Given the unusually high frequency of human-to-human transmission observed in this event, and the probable community transmission without history of traveling to endemic areas, the likelihood of further spread of the virus through close contact, for example during sexual activities, is considered to be high. The likelihood of transmission between individuals without close contact is considered to be low.
The clinical manifestation of monkeypox is usually mild. The West African clade, which has so far been detected in the cases reported in Europe, has been observed to have a case fatality rate of about 3.3% in Nigeria. Mortality is higher among children and young adults, and immunocompromised individuals are especially at risk of severe disease. Most people recover within weeks.
Public health institutions/authorities and community-based organisations should take steps to raise awareness on the potential spread of monkeypox in the community, especially among men who have sex with other men that engage in casual sex, or who have multiple sexual partners. Individuals engaging in casual sex or who have multiple sexual partners who are not MSM should also be vigilant. Any persons presenting with symptoms indicative of monkeypox should seek specialist care and should abstain from sexual activities or any other type of activities involving close contact until monkeypox is either excluded or the infection is resolved.
Suspected cases should be isolated and tested and notified promptly.
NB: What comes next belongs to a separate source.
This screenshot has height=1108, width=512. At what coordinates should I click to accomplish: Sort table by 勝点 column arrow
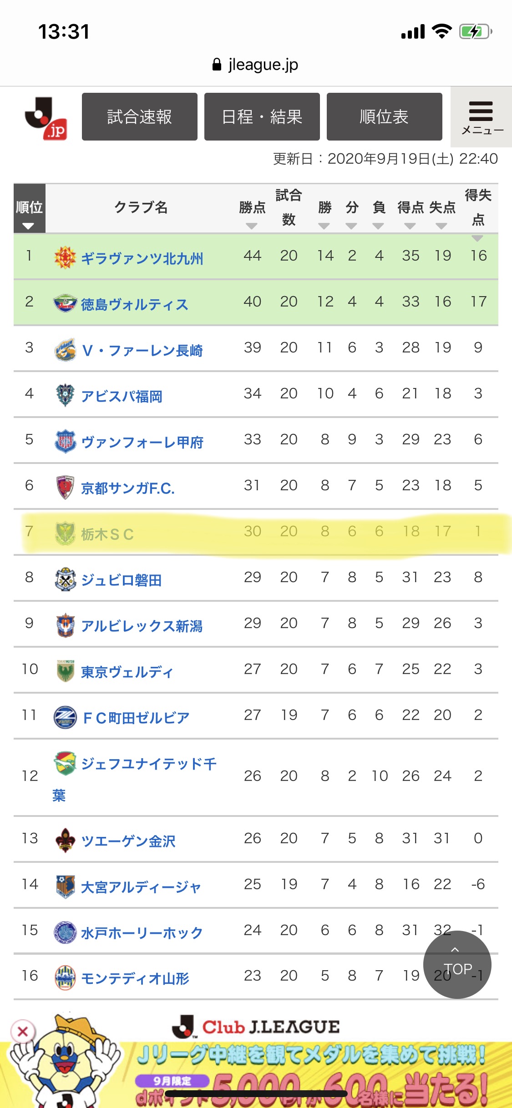[x=252, y=226]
Back-wards and forwards contact tracing should be initiated for positive cases, and exposed mammalian pets should be quarantined. If smallpox vaccines are available in the country, vaccination of high-risk close contacts should be considered after a risk-benefit assessment. For severe cases, treatment with a registered antiviral can be considered, if available in the country.
ECDC will continue to monitor this event through epidemic intelligence activities and report relevant news on an ad-hoc basis. ECDC published a news item on 19 May, with initial recommendations. An epidemiological update will be posted on 20 May. Multi-lateral meetings between affected countries, WHO IHR and ECDC have taken place to share information and coordinate response. A process in EpiPulse has been created to allow countries to share information with one another, WHO, and ECDC. The production of a Rapid Risk Assessment has been launched with prospective publication on Monday 23 May.